As writers, we tend to strive for originality. We don’t want our work to be a copy of someone else’s; we want to write words that are unique. But what if I was to tell you that you should imitate other writers? Would you believe me if I said that mimicry can help you write more authentically? The fact is, every one of us has authors who influence the way we write, and by studying those authors, we learn how to grow in the areas we care about most. Guide poets can lead the way as you find your writing voice.
So What is A Guide Poet?
A guide poet, put simply, is a writer whose voice resonates with your own. Think of your guide poet as a kindred spirit. In their works, you’ll find a style that matches the tone of your words or a way of thinking that speaks to you. Their writing will sound like something you would say. This isn’t just an author you like; it’s an author you understand and who you feel understands you, although you’ve never met.
How to Find Your Guide Poets
Choosing guide poets is a bit like choosing friends: it’s a mix of chance and intentionality. Here are a few tips to help you get started.
- Start with your nightstand–-The collection of books you keep ready at hand are a great indicator of your current interests. Make a stack of the books you always have nearby; the books you list off as your favorites and the ones you reread often. Even though not all of your favorite authors are guide poets, chances are your guide poets will be found among your favorite authors.
- Evaluate your collection— Look at each of the books in your stack and consider why you’re drawn to them. Do you like them just because they’re fun to read or you learned from them? Or, do they connect with you on a deeper level? If you find yourself underlining whole passages of a text or thinking “I wish I’d written that,” then you may have found a writing guide.
- Pick your guides–Ultimately, who your guide poets are boils down to who you want them to be. If you feel like you connect with a bunch of different writers, focus on the ones you’d most like to emulate. Find the ones who best match the goals you have for yourself and make them your models.
How Your Guides Help You Find Your Voice
Once you find authors whose voices resonate with your own, who you feel connected to and want to learn from, it’s time to consider how they can help you find your voice. There are two main ways these writers can help.
First, Defining Your Voice:
Guide poets can help you decide what you want your voice to sound like. Your writing voice is the underlying tone and message that weaves through everything you put on the page. It’s the flavor that makes your writing distinct, and it stems from both the way you write and the reason you write. Guide poets help you define your voice by helping you recognize the aspects of writing you are most focused on.
When you read the work of the authors who influence you, take note of why you connect with them. Do you love the way they write characters? Is their message something you care about too? Make a list of the different characteristics you admire in their work and then compare it to your own writing. As you begin to find overlap between your style and goals and theirs, you can start to put into words the characteristics of your voice.

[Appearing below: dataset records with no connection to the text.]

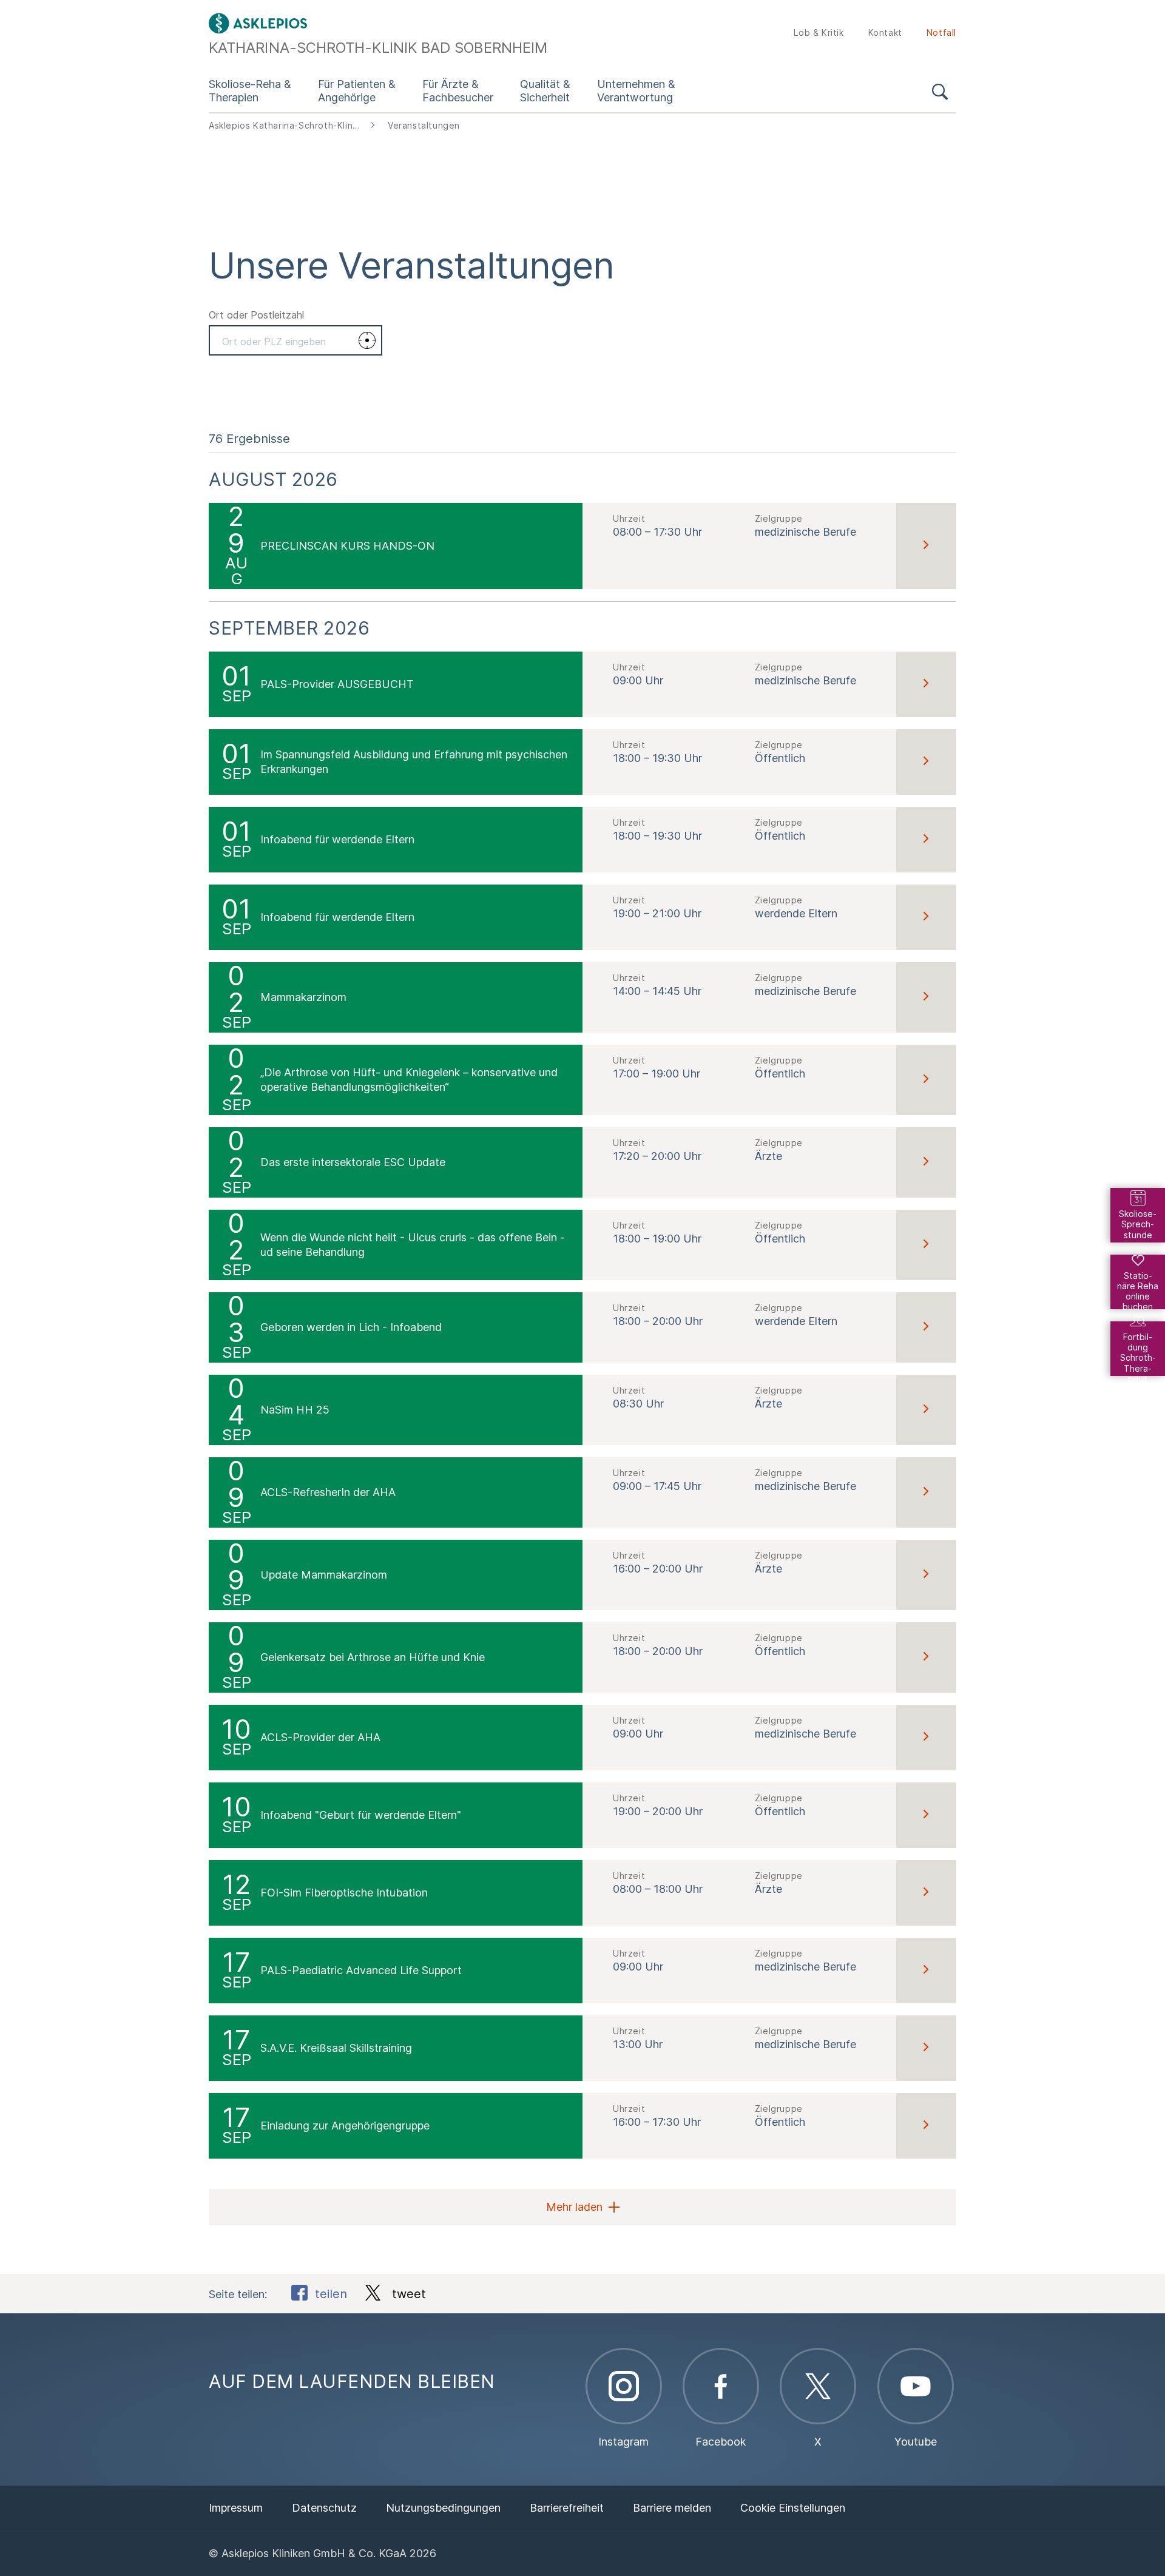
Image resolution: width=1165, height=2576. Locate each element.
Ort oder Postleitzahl (256, 314)
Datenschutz (324, 2507)
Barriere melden (672, 2507)
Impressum (236, 2507)
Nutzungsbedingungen (443, 2507)
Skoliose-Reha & (250, 91)
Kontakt (885, 32)
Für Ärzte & (457, 91)
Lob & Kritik (818, 32)
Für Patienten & (357, 91)
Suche (940, 93)
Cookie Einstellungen (792, 2507)
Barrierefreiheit (567, 2507)
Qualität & (545, 91)
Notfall (941, 32)
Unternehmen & (636, 91)
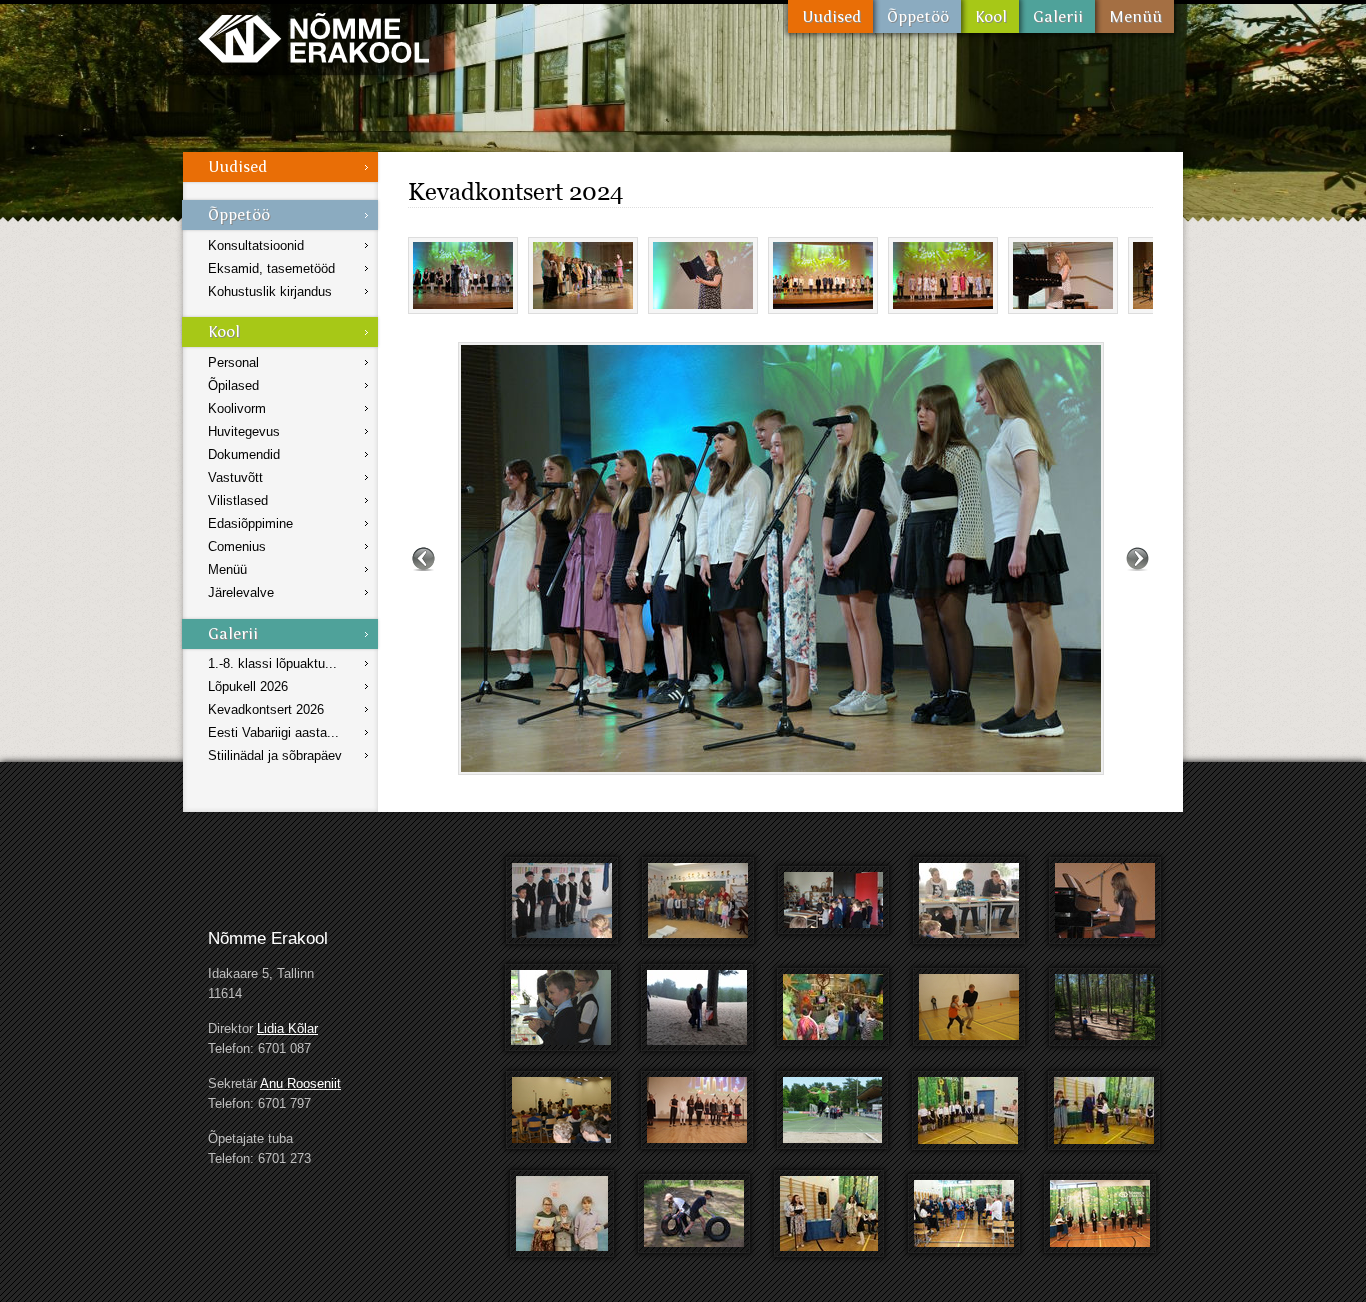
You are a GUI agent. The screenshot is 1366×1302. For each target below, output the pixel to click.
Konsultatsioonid (256, 245)
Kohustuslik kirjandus (270, 291)
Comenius (237, 546)
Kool (990, 16)
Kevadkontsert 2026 (266, 709)
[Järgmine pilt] (1137, 558)
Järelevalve (241, 592)
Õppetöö (917, 16)
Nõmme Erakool (313, 37)
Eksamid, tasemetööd (271, 268)
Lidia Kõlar (287, 1028)
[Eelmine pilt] (423, 558)
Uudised (830, 16)
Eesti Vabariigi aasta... (273, 732)
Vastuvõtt (235, 477)
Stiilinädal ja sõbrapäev (275, 755)
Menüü (1134, 16)
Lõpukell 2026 (248, 686)
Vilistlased (238, 500)
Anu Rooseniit (300, 1083)
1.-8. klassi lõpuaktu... (272, 663)
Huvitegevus (244, 431)
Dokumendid (244, 454)
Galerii (1057, 16)
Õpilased (233, 385)
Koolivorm (237, 408)
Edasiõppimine (250, 523)
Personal (233, 362)
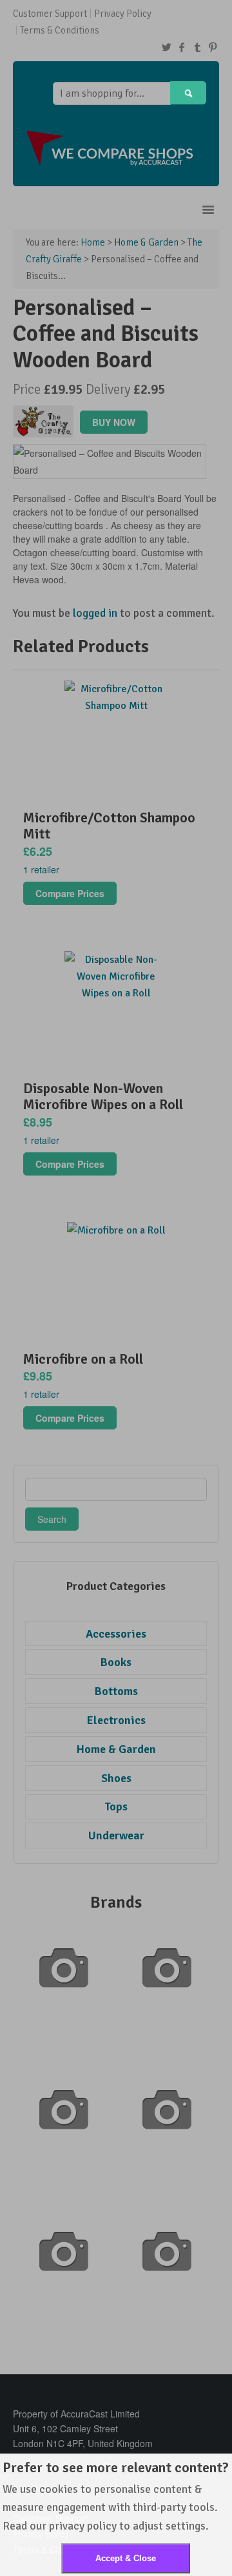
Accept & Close (125, 2558)
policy (102, 2526)
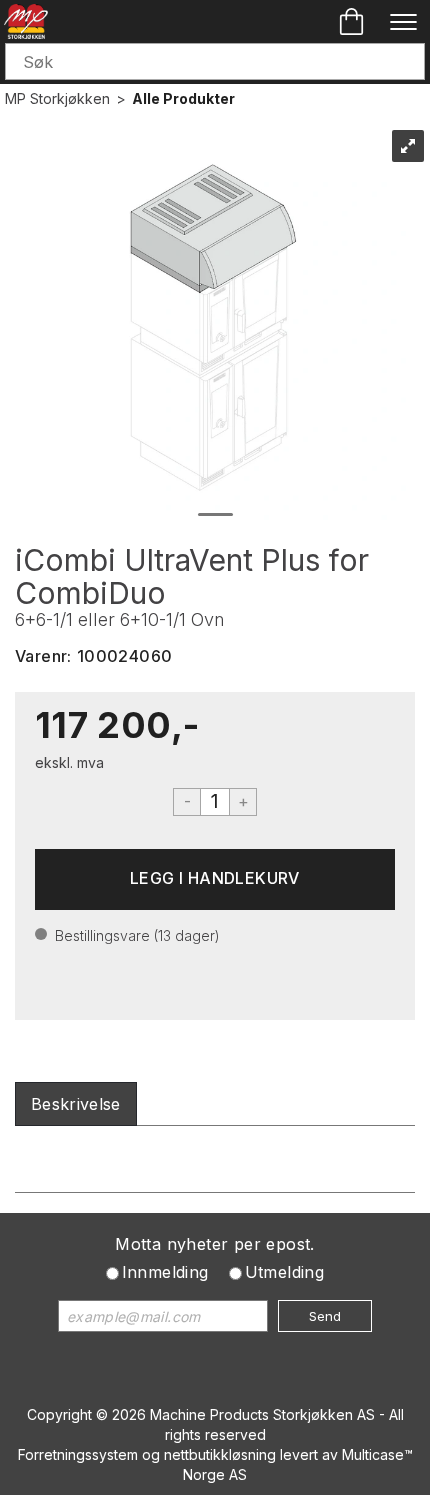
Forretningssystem (78, 1454)
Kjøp (215, 879)
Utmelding (285, 1272)
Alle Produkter (183, 98)
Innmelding (165, 1272)
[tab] (76, 1104)
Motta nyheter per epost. (215, 1244)
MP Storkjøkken (57, 98)
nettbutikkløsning (220, 1454)
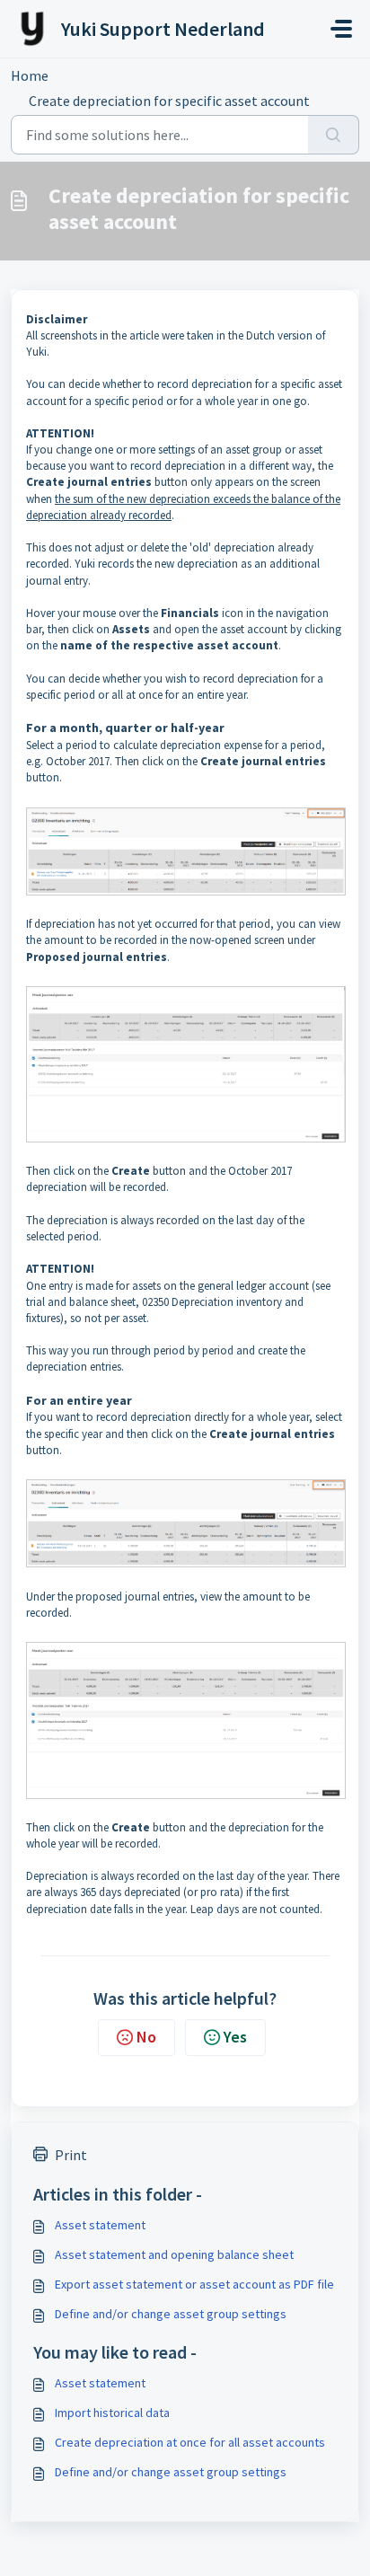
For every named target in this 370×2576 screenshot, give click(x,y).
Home (29, 75)
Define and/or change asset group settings (170, 2314)
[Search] (333, 134)
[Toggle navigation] (341, 29)
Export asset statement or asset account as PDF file (194, 2284)
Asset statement (100, 2225)
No (146, 2036)
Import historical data (112, 2412)
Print (71, 2155)
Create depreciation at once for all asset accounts (190, 2442)
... (85, 75)
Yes (235, 2036)
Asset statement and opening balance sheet (174, 2254)
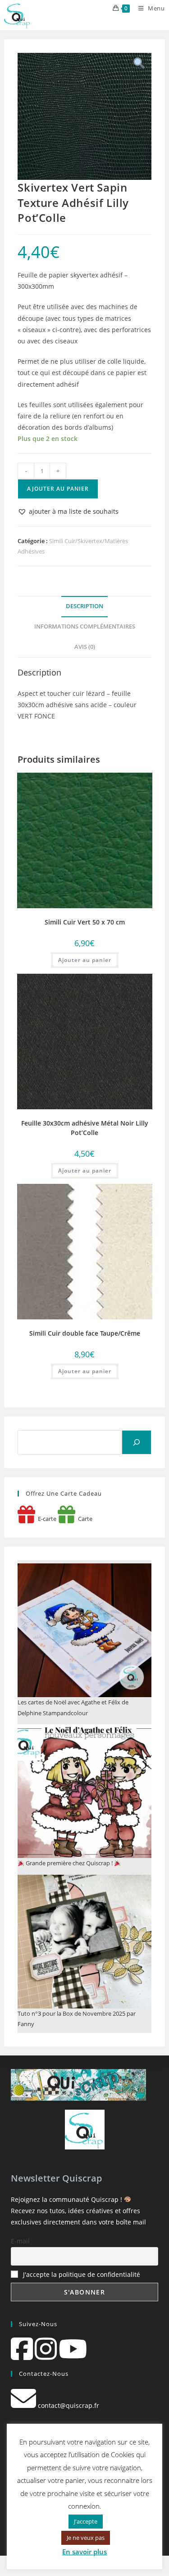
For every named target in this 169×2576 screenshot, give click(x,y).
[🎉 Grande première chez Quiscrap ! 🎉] (84, 1791)
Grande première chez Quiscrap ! (69, 1863)
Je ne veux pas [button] (86, 2538)
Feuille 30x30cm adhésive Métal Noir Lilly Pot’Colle (84, 1128)
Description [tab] (84, 606)
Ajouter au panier (58, 489)
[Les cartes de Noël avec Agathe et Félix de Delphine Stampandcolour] (84, 1630)
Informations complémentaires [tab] (84, 626)
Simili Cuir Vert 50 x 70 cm (85, 922)
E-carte (45, 1519)
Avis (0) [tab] (84, 647)
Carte (83, 1519)
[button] (68, 511)
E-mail (20, 2241)
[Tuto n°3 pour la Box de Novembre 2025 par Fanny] (84, 1941)
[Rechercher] (136, 1442)
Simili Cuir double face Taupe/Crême (84, 1333)
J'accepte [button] (85, 2521)
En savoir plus (84, 2551)
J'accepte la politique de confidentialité (81, 2274)
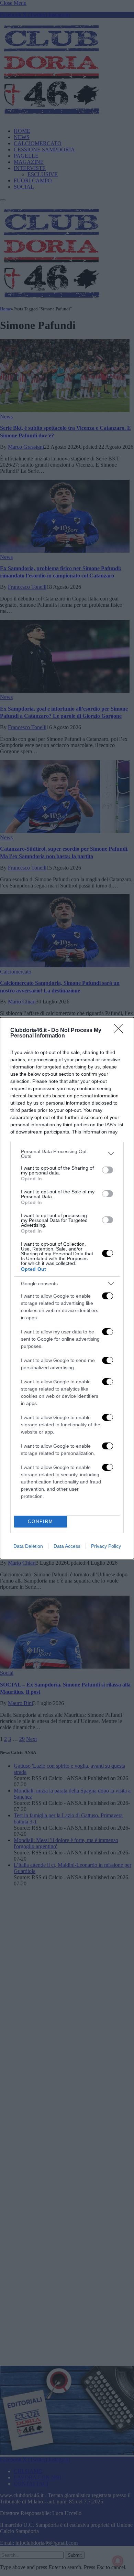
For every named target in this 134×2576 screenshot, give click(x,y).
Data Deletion (28, 1546)
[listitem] (67, 1154)
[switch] (107, 1170)
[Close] (120, 1030)
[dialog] (67, 1288)
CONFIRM (40, 1521)
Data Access (67, 1546)
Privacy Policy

For example, studying my guide poets (J.R.R. Tolkien, William Joyce, and Annie Dillard) helped me realize that one of my main goals in writing is to take small, simple parts of life and show the value and wonder to be found in them. I realized I love books with lots of description, color, and light, and so these were aspects that I wanted to focus on in my projects.
Second, Developing Your Voice:
Guide poets can also help you develop your voice through imitation. By mimicking the aspects of your guide poet’s style which resonate with you, you can test out different parts of your voice. You aren’t giving up your uniqueness, but rather using similar authors to learn the skills you need to grow. In taking on the style of another, we can’t help but make it our own. That’s why a thousand different poems can be written in the same form without becoming the same poem. The guide poets simply become a shell, an outline, that we fill with our own color and design.
Here’s a simple exercise to try. Give yourself 30 minutes to write as much as you can in the voice of one of your guide poets. By putting on their style for a moment, you’ll exercise your creative muscles in the areas you desire to develop.
At the end of the day, God has gifted each of us differently. Your story is distinct from all others; your voice is unique to you. The influence of others doesn’t take away our ability to find our own tune, but rather enhances our ability by offering us a chance to sing in harmony. When we learn from guide poets, we take what is offered to us and make it into something new. In them, we find both mentors that guide us as we find our voices and friends who make the journey easier to travel.
So who are some of the guide poets in your writing journey?